Пофлиртовав с девушкой за барной стойкой еще пару минут, я прощаюсь и выхожу на улицу. Солнце еще высоко. У меня на висках выступил пот. Теперь я знаю достаточно. Должно быть, люди из правительства нашли в больнице какую-то зацепку и теперь хотят заманить меня в ловушку. В полночь они пришлют в банк своего человека, а потом разместят у черного хода солдат. Держу пари, они думают, что я в полном отчаянии.

Возможно, они действительно принесут с собой противочумную вакцину, чтобы выманить меня из засады. Я сжимаю губы. Хм-м-м. Потом поворачиваюсь и иду в другую сторону. К финансовому кварталу.

Сегодня у меня назначена встреча.

Джун

В Баталла-Холл холодные флуоресцентные огни. Я одеваюсь в ванной. Черная жилетка поверх черной водолазки, узкие черные брюки заправлены в ботинки, на плечах длинный черный плащ, который укутывает меня подобно одеялу. По всей его длине проходит белая полоса. Мое лицо скрывает черная маска, на глазах – инфракрасные очки. Кроме этого у меня есть маленький микрофон и еще более миниатюрный наушник. И пистолет. Просто на всякий случай.

Мне необходимо выглядеть бесполой, простой, незапоминающейся. Необходимо выглядеть дилером с черного рынка.

Метиас покачал бы головой, глядя на меня. «Ты не должна идти в одиночку на секретное задание, Джун, – сказал бы он. – Ты можешь пострадать». Как всегда, лицемерно.

Я сжимаю застежку плаща (сталь с бронзовым напылением, значит, ее, вероятно, привезли из Западного Техаса) и направляюсь к лестнице, которая ведет из Баталла-Холл в банк «Аркадия», где я должна встретить Дэя.

Мой брат мертв всего сто двадцать часов. А мне кажется, что его нет целую вечность. Семьдесят часов назад я получила доступ к секретным базам и с помощью Интернета попыталась как можно больше узнать о Дэе. Сорок часов назад я выложила командиру Джеймсон свой план по поимке Дэя, и тридцать два часа назад она его одобрила. Сомневаюсь, что командир помнит, каков он.
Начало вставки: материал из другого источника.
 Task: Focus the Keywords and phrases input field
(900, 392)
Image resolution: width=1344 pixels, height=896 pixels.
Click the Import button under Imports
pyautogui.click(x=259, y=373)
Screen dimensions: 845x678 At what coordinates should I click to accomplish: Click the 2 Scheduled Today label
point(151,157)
Тридцать часов назад я направила в каждый зараженный чумой район Лос-Анджелеса – Уинтер, Блуридж, Лейк и Эльту – по разведчику. Они распространяли слух: существует человек, у которого имеется лекарство от чумы, он будет ждать в месте десяти секунд. Двадцать четыре часа назад я присутствовала на похоронах своего брата.
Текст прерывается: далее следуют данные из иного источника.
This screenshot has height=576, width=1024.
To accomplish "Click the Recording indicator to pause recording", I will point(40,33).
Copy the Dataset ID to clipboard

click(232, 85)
Сегодня я не поймаю Дэя. Я даже не надеюсь его увидеть. Он знает, где находится место десяти секунд, и понимает, что я либо правительственный агент, либо мафиози с черного рынка, который платит правительству. Дэй не покажется. Даже командир Джеймсон – а для нее это мое первое проверочное задание – знает, что мы его и мельком не увидим.
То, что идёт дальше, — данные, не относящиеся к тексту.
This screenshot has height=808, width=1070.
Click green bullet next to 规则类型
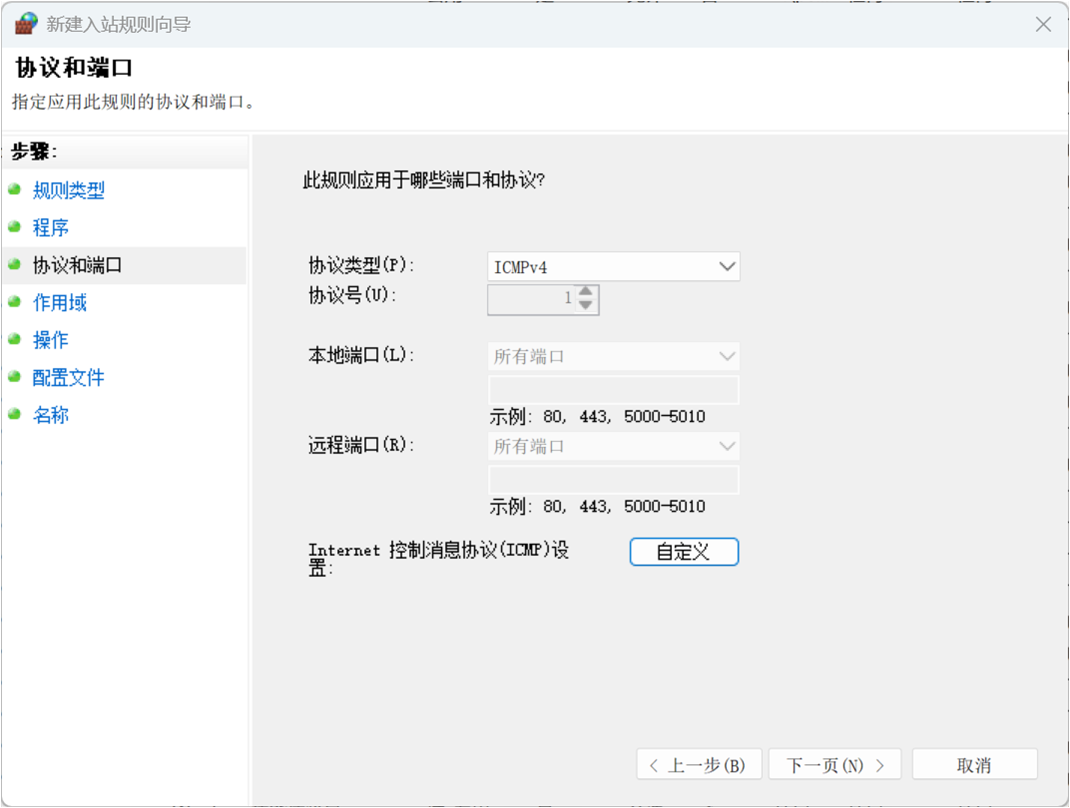(x=14, y=189)
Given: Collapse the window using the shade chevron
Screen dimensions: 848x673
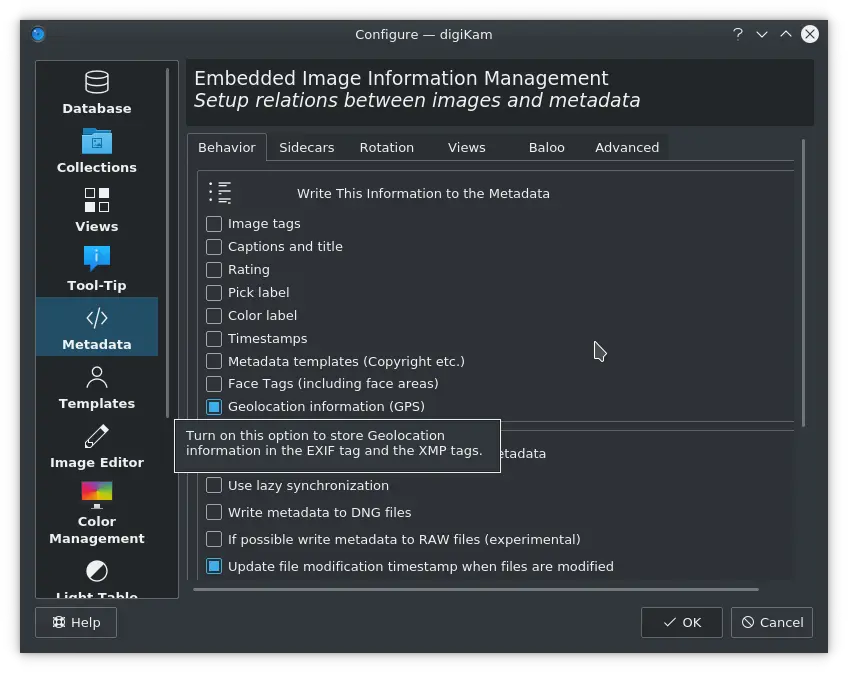Looking at the screenshot, I should point(761,33).
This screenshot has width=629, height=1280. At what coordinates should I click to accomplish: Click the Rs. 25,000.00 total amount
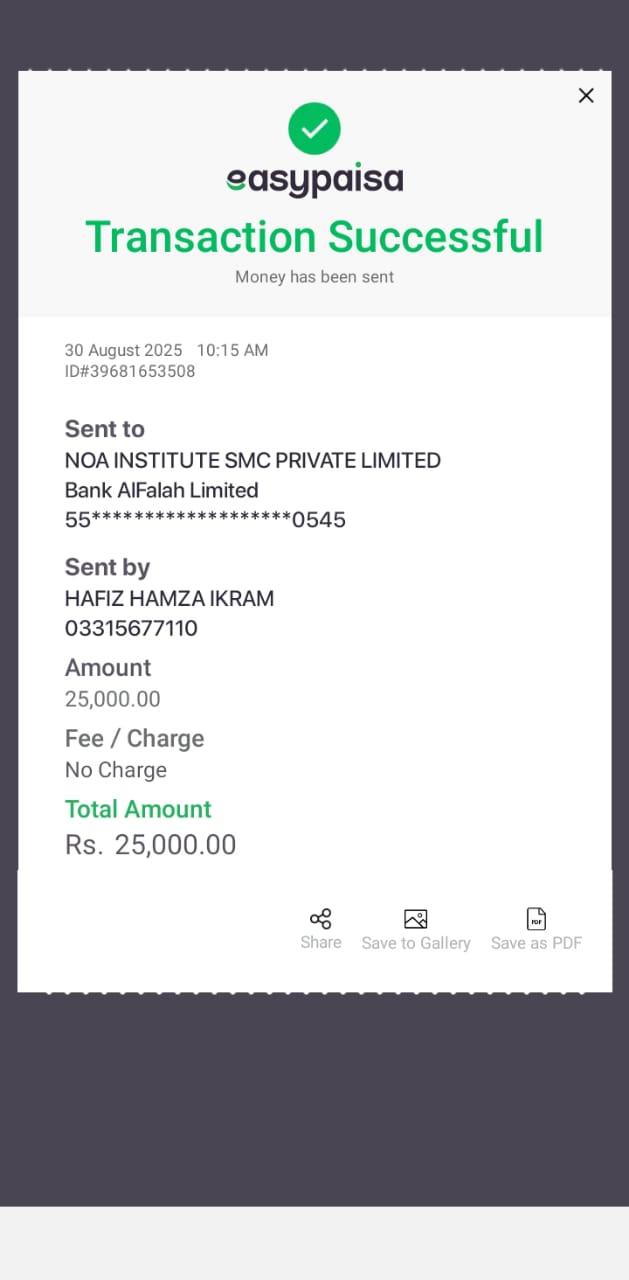click(151, 845)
Нет, сегодня мне нужна лишь четкая отправная точка, я хочу сузить радиус поиска, узнать о преступном мальчишке нечто личное.

Я благоразумно держусь подальше от света уличных фонарей. На самом деле для меня было бы предпочтительнее добираться до места по крышам, однако в финансовом квартале все они охраняются. Вокруг меня горят красочными огнями огромные экраны, из громкоговорителей доносятся искаженные и трескучие звуки рекламы. На одном из экранов по иронии показывают новое предупреждение о Дэе. На этот раз на снимке изображен парень с длинными черными волосами. Вся улица мерцает огнями, под светом которых идут толпы ночных работников, полицейские и торговцы. Глядя на главные улицы, я то и дело вижу танки, за ними следуют солдатские взводы. (У них синие полоски на рукавах, значит, они только что вернулись с фронта или, наоборот, туда направляются.) Они все похожи на Метиаса, и мне приходится дышать глубже, ускорить шаг – все, что угодно, лишь бы остановить слезы.

Я долго иду через район Баталла, по боковым дорогам квартала мимо заброшенных зданий, и останавливаюсь, лишь отойдя на приличное расстояние от военных территорий.

Местная полиция не знает о моем задании. Если они увидят меня в этой одежде, в инфракрасных очках, то станут допрашивать.

Банк «Аркадия» находится на тихой улочке. Я захожу сзади и останавливаюсь в конце переулка, где расположена стоянка. Здесь я жду, скрываясь в тени. Инфракрасные очки стирают почти все краски. Я осматриваюсь и вижу на крышах ряды громкоговорителей, уличную кошку, которая свесила хвост, сидя на крышке мусорного бака, заброшенный киоск, обклеенный старыми антиколониальными бюллетенями. (Они напечатаны на белой бумаге, значит, их расклеили в прошлом сентябре.)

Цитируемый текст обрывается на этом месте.